Using Technology and Data to Promote Hurricane and Flood Resilience
By Max Dorfman, Research Writer, Triple-I
A convergence of extreme-weather risks and demographic trends has been driving hurricane and flood losses higher. As businesses, governments, individuals – and, of course, insurers – seek ways to mitigate the harm caused by these hazards and build back faster and better, answers are being sought through improved data collection and processing.
Data Analysis and Floods
In Georgia, Savannah County and Chatham County have partnered with the Georgia Institute of Technology and individuals in the community to confront their flooding challenges.
The Smart Sea Level Sensors project, begun in 2018, gathers real-time data on flooding through 55 sensors installed by Chatham’s Emergency Management Agency. Analysis of the data will help the agency put appropriate resources in place for long-term use, helping to inform planning for roads, stormwater runoff, and public infrastructure susceptible to flooding.
The project was funded by a Georgia Smart Communities grant. Previously, a large swath of coastal Georgia had relied on a single gauge. Now there are more than 40 sensors in Chatham County alone, providing hyperlocal, instantaneous data.
“Everyone working on climate change resilience has realized that ‘no one size fits all,’” said Kim Cobb, director of Georgia Tech’s Global Change Program. “This is about constructing tools to adapt to an ever-changing landscape.”
Now, a $500,000 grant from the National Oceanic and Atmospheric Administration (NOAA) will help expand the system of sensors outside Savannah and Chatham County for other coastal communities.
Drones and Hurricanes
During the recent hit of Hurricane Elsa, NOAA used drones to fly into the storm to collect data. The goal was to more accurately track the storm’s trajectory of the storm, gathering valuable insights into the nature of these hurricanes.
For the last 10 to 15 years, NOAA’s Hurricane Hunter planes were equipped with measurement technology and onboard scientists who release sensors tethered to parachutes, known as dropsondes, to collect data as they weave through the storm.
However, drones are now providing storm hunters insights that they could have never previously imagined. Working with Area-I, a Georgia-based aerospace company, NOAA is adapting drones for testing weather data.

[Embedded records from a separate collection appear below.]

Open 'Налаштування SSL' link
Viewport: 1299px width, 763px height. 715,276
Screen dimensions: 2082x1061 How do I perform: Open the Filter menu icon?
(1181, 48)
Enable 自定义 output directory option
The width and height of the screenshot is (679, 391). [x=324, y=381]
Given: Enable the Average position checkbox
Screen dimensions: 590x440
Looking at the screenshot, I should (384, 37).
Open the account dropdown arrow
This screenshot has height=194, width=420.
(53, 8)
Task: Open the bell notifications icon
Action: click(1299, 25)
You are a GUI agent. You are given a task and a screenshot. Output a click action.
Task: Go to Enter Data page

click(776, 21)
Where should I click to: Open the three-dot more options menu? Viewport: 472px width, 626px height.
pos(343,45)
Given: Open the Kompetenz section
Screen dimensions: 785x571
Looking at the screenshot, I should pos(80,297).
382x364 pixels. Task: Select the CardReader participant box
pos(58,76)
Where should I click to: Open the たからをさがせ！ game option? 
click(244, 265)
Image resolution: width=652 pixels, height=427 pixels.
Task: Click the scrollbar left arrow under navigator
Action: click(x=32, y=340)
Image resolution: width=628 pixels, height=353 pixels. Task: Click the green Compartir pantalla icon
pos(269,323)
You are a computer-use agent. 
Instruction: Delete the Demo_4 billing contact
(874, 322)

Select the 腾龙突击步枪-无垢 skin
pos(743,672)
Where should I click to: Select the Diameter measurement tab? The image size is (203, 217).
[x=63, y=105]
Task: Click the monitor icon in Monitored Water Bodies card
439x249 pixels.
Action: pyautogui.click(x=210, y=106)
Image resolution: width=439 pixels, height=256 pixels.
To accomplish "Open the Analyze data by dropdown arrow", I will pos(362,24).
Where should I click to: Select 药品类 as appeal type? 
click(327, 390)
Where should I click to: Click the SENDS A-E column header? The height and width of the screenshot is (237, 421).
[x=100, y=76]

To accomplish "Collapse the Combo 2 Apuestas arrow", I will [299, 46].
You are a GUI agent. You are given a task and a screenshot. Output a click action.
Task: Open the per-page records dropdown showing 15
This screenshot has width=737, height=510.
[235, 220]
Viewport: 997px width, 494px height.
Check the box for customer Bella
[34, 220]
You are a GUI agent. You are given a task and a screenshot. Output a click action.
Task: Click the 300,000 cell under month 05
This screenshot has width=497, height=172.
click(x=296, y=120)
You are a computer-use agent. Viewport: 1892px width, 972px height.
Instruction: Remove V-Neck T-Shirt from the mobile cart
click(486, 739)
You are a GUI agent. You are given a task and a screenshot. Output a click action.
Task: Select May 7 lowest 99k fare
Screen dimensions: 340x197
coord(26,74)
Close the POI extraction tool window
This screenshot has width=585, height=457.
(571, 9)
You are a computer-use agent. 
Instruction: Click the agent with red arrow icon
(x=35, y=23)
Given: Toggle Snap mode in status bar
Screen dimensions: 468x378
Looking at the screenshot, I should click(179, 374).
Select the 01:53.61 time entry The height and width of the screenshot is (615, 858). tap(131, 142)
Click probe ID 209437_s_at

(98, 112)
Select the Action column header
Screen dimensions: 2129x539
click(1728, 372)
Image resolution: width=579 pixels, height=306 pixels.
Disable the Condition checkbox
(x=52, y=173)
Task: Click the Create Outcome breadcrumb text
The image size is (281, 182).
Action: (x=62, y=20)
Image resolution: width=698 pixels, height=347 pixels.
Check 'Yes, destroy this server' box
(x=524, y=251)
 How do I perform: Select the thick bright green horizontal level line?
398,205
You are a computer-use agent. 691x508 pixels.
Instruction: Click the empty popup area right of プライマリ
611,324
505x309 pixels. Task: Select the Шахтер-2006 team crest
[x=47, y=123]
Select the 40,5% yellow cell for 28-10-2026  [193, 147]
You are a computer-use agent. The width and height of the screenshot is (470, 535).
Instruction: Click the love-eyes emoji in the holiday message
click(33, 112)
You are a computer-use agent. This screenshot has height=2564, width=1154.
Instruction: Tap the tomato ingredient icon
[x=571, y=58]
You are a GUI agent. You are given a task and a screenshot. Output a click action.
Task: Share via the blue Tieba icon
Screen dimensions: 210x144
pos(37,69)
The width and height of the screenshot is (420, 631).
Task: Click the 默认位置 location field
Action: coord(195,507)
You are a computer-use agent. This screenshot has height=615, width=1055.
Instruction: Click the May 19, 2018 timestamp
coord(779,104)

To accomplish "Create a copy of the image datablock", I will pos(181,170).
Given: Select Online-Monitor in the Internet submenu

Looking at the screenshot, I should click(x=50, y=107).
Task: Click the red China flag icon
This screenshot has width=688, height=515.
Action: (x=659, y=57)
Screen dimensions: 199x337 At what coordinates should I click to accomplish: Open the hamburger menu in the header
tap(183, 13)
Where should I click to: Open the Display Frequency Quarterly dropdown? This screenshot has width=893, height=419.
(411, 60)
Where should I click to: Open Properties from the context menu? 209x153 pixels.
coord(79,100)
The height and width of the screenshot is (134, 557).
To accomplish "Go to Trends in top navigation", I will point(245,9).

The drone, called the Altius-600, is the second generation of small remote-controlled aircraft that NOAA has used to gather hurricane data. The Altius-600 can fly up to four hours and distances up to 265 miles from its launch point. It will also fly in areas airplanes cannot safely go. In fact, the drone will circle close to the surface of the ocean, near 30-foot waves and 100 mph winds.
“We’re hoping to get those things out into the storms soon,” said Chris Sloan, Commanding Officer of NOAA’s Aircraft Operations Center at Lakeland, Fla. “We really want the data from almost right above the surface of the ocean.”